Abwesend und anwesend – das Geheimnis des Portraits
Vielen Menschen fällt es schwer, sich mit dem Verlust oder einfach der Abwesenheit eines Menschen abzufinden. Bildnisse wirken da mitunter wie heilsame Medizin. Das liegt an ihrer geheimnisvollen Wirkung, dass sie eine Präsenz schaffen, obwohl der geliebte Mensch abwesend ist. Von der künstlerischen Technik her macht es kaum einen Unterschied: Der verblüffende Effekt kann ebenso in einem gemalten Bildnis wie in einer Portraitzeichnung zur Geltung kommen, ganz gleich, ob sie in Aquarell, Kohle, Pastellkreide, mit Rötel, Bleistift oder Silberstift ausgeführt ist.
Unterschiedliche Techniken akzentuieren unterschiedliche Eigenschaft. Das Ölbild dokumentiert Bedeutung, Rang und Errungenschaften einer Person in ihrem Leben und für die Nachwelt. Auch Schönheit und Jugend kann das Porträt festhalten.

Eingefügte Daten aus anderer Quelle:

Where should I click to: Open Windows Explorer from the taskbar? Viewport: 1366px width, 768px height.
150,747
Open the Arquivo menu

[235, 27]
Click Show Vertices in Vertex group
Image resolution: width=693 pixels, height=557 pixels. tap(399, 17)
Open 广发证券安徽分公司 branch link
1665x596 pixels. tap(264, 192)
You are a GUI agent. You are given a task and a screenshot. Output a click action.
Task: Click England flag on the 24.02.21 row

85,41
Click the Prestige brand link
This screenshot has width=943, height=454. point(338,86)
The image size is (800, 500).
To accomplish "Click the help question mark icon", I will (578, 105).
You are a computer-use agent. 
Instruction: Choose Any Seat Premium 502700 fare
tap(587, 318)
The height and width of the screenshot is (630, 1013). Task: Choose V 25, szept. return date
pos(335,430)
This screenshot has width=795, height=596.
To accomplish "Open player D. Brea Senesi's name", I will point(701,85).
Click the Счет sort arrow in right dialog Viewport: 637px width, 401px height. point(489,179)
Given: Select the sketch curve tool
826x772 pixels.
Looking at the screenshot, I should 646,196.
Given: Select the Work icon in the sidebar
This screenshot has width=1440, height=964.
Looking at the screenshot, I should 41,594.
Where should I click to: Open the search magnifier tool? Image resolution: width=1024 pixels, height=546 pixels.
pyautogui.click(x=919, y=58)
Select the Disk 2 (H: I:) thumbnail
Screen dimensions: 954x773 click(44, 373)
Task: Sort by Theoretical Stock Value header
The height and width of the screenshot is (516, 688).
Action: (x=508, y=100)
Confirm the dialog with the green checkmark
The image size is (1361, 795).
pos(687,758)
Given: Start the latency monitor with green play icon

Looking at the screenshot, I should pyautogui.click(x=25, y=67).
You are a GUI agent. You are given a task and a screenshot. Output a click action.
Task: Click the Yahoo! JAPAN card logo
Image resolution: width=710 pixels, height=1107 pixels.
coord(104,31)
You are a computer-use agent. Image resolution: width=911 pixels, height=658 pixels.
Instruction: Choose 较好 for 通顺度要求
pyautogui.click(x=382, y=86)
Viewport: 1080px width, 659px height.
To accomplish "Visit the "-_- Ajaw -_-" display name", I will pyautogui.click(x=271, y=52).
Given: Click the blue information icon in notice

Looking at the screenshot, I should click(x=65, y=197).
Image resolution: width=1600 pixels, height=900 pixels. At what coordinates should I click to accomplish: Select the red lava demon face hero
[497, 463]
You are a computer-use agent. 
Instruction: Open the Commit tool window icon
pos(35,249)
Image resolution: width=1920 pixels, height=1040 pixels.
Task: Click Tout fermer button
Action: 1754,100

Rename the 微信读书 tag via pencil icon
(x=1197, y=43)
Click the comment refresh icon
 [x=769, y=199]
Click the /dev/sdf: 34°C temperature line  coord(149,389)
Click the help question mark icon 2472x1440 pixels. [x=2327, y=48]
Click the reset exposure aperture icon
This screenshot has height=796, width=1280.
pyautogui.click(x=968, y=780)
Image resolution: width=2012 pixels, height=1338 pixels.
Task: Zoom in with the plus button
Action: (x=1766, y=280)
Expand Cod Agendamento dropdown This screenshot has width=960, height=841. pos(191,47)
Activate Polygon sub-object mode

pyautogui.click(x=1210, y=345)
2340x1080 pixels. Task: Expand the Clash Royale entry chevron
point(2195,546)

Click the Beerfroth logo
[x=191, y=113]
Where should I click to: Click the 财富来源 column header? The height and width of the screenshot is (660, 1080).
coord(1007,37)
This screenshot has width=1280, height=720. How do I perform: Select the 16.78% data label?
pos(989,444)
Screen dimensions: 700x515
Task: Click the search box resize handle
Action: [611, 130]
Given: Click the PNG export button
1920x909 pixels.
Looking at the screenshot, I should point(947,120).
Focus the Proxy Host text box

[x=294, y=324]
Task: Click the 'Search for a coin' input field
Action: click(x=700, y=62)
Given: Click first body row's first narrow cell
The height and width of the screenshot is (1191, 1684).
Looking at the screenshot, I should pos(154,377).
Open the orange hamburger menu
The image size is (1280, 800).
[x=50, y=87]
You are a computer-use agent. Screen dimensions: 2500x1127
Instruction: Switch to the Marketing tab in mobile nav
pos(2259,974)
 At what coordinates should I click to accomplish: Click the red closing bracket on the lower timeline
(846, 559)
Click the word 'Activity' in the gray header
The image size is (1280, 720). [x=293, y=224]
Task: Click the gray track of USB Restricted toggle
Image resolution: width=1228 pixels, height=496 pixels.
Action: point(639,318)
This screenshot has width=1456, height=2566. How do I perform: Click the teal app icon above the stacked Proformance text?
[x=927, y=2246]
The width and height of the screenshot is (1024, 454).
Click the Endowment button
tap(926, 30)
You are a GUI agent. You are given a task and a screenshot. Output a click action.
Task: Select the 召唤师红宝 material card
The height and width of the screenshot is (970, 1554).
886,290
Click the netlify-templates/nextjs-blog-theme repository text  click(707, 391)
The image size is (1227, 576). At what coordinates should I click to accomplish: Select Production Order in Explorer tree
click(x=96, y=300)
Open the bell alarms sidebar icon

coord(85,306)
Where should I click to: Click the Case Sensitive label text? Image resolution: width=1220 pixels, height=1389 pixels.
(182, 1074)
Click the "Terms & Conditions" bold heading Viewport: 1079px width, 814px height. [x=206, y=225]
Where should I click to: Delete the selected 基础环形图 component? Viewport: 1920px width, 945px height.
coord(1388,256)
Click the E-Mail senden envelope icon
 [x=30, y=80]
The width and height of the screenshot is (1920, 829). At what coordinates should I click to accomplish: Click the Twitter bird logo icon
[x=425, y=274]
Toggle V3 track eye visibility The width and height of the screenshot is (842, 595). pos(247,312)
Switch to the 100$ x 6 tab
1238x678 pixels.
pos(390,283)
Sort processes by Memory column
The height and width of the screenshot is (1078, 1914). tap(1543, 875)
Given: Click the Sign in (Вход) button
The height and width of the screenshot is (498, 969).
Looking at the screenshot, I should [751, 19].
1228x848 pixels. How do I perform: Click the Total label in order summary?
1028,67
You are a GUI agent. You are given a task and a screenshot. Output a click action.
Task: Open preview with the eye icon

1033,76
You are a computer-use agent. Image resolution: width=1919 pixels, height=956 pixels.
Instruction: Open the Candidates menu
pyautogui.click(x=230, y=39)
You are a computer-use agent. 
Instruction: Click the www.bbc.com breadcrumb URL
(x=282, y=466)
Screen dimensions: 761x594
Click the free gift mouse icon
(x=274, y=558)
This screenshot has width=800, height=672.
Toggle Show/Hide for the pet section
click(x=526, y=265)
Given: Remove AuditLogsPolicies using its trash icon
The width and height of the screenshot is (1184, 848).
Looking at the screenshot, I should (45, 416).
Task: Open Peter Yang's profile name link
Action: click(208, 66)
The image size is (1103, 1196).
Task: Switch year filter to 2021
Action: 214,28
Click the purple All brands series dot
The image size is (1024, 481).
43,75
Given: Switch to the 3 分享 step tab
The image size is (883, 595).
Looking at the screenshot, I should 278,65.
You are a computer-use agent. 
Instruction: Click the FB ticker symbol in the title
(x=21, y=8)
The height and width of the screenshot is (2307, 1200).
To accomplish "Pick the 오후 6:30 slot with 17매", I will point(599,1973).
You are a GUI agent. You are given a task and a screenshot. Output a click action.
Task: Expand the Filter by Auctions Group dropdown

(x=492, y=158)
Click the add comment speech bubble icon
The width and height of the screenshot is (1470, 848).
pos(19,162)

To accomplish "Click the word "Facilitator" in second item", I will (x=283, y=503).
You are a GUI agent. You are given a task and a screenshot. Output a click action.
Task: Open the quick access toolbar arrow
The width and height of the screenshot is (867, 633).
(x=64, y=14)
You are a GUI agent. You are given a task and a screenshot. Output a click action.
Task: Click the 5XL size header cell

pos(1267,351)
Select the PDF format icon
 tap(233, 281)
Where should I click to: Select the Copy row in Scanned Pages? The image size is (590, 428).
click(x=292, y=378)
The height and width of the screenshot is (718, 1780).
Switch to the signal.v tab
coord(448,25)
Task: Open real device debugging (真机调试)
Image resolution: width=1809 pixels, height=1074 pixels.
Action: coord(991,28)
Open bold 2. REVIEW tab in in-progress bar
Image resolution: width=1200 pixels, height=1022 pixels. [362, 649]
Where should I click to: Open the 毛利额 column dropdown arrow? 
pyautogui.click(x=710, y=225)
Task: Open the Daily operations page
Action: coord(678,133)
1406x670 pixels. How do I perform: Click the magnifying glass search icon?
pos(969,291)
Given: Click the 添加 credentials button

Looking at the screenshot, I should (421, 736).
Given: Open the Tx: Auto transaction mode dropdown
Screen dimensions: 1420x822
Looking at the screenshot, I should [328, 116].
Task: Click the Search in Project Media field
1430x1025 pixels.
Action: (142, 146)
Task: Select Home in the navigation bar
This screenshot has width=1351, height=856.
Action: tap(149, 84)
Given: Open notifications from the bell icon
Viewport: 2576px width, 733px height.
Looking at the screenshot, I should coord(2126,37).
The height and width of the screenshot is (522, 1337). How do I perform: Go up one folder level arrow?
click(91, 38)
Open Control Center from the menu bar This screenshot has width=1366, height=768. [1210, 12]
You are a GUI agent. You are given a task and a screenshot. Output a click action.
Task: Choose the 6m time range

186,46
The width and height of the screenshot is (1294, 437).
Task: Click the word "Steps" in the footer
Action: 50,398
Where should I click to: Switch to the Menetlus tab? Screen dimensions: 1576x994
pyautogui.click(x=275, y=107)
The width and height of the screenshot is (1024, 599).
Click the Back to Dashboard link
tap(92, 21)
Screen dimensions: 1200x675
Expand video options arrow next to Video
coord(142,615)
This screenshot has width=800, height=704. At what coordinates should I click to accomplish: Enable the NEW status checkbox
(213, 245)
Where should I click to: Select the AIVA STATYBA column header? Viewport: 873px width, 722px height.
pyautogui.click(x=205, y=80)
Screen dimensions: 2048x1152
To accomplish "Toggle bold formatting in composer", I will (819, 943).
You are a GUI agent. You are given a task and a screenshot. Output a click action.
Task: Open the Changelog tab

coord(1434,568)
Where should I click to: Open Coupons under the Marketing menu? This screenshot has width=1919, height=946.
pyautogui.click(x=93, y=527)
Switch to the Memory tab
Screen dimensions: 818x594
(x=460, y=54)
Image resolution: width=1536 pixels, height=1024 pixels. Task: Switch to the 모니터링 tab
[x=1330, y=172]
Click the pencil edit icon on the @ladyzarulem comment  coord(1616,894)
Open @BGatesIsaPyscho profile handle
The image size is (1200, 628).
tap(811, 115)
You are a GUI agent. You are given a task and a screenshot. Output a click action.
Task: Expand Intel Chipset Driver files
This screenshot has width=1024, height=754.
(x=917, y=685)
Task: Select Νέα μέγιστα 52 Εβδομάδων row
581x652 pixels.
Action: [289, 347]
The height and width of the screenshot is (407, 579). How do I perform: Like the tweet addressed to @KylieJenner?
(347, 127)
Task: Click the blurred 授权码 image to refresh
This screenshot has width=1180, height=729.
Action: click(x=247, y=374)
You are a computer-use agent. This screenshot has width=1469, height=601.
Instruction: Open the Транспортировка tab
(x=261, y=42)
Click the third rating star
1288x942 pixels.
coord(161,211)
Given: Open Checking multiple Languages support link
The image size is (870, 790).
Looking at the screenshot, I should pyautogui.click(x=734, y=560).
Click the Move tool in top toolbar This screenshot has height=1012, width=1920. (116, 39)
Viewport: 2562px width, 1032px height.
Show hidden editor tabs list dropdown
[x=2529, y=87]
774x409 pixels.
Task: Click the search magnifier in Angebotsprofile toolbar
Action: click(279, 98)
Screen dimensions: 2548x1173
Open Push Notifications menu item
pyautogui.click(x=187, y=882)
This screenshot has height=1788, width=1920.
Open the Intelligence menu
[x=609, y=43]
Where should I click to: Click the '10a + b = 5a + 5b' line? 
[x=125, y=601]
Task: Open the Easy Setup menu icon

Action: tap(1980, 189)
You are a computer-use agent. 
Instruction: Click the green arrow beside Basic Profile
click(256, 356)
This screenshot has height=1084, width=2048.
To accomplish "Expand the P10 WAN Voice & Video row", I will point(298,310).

Das Bildnis kann – wie der Fall von Leonardos Mona Lisa zeigt – sogar vollkommen unbekannten Menschen zu weltweitem Ruhm und Unsterblichkeit verhelfen.
Die zeichnerischen Techniken betonen hingegen die Spontaneität und Frische, den lebendigen Eindruck, so, als säße der oder die Porträtierte in aller Vitalität vor einem. All dies lässt sich immer auch von einer Fotovorlage für ein Bildnis gewinnen.